Jim Still

No. 63, 62
- Position: Back

Personal information
- Born: March 5, 1924 Columbia, South Carolina, U.S.
- Died: January 3, 1999 (aged 74) Green Cove Springs, Florida, U.S.
- Listed height: 6 ft 3 in (1.91 m)
- Listed weight: 193 lb (88 kg)

Career information
- High school: Panama City (FL)
- College: Mississippi Gulf Coast CC (1941–1942); Georgia Tech (1943, 1946–1947);
- NFL draft: 1948: 16th round, 145th overall pick

Career history
- Buffalo Bills (1948–1949);

Career AAFC statistics
- Punts: 63
- Punt yards: 2,439
- Passing yards: 175
- TD–INT: 2-4
- Passer rating: 51.4
- Stats at Pro Football Reference

= Jim Still =

American football player (1924–1999)

James Edward "Long Jim" Still Jr. (March 5, 1924 - January 3, 1999) was an American football player who played quarterback and punter.

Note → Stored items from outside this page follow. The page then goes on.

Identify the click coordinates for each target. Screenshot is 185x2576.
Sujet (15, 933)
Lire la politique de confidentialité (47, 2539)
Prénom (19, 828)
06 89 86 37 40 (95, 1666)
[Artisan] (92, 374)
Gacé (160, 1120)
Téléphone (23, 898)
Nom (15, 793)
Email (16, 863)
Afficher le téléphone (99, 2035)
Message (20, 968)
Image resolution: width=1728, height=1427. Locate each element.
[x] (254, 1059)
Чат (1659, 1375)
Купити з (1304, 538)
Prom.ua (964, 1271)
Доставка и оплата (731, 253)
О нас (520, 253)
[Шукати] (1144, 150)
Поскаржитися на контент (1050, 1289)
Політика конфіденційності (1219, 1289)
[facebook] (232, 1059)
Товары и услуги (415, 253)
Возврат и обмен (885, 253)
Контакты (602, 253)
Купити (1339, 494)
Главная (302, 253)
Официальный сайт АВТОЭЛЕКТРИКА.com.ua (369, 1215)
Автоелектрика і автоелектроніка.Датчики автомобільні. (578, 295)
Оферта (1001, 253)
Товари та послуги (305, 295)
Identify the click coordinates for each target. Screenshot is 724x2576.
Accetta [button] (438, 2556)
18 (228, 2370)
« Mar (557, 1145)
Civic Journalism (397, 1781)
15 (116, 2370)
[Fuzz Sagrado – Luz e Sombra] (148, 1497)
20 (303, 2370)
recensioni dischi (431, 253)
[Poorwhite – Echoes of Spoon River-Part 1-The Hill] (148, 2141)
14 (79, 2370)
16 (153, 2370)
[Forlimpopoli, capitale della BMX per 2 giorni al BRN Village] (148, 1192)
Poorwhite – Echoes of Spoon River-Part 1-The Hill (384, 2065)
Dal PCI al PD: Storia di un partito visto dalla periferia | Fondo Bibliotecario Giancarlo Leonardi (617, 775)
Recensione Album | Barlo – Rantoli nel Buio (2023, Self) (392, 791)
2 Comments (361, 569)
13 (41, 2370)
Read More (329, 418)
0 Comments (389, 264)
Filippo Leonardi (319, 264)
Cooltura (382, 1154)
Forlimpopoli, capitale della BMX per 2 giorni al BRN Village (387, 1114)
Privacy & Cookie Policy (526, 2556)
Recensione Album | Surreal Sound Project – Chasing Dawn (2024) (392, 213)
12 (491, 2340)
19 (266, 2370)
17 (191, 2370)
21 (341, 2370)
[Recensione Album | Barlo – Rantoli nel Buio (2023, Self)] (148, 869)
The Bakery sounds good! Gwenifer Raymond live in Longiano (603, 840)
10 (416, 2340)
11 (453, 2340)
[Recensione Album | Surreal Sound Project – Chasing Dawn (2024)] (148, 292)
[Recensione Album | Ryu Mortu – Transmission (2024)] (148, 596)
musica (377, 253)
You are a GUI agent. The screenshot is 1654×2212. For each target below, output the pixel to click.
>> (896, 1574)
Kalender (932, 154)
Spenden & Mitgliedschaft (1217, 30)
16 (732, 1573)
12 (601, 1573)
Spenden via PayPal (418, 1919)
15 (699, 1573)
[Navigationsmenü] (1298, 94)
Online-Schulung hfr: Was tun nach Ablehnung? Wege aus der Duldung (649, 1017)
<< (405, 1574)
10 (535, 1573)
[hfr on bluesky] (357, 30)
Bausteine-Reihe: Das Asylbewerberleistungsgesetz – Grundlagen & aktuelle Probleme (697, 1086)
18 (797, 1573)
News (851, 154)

He played college football for Mississippi Gulf Coast College and Georgia Tech and professional football for the Buffalo Bills.

==Early life==
Still was born in 1924 in Columbia, South Carolina. He attended and played football at Panama City High School in Panama City, Florida.

==College football and military service==
He played college football at Mississippi Gulf Coast College and Georgia Tech. He also served in the United States Marine Corps. During World War II he took part in many invasions in the Philippine theater. He led the 1947 Georgia Tech Yellow Jackets football team to a 10–1 record, a No. 10 national ranking, and a victory while throwing 3 touchdown passes in the 1948 Orange Bowl.

==Professional football==
Still was selected by the Chicago Cardinals in the 16th round (145th overall pick) of the 1948 NFL draft but did not play for the Cardinals. He instead signed in January 1948 with the Los Angeles Dons of the All-America Football Conference (AAFC). In August 1948, the Dons traded Still to the Buffalo Bills. He played for the Bills during the 1948 and 1949 seasons, appearing in 21 AAFC games. He was on the team when the Bills advanced to the 1948 AAFC Championship Game against the Cleveland Browns. He and George Ratterman were the first quarterbacks to play in a championship game for the city of Buffalo. He went 6-of-18 for 80 yards with a touchdown and two interceptions in the 49–7 loss.

==Family and later years==
He died in 1999 at age 74 in Green Cove Springs, Florida.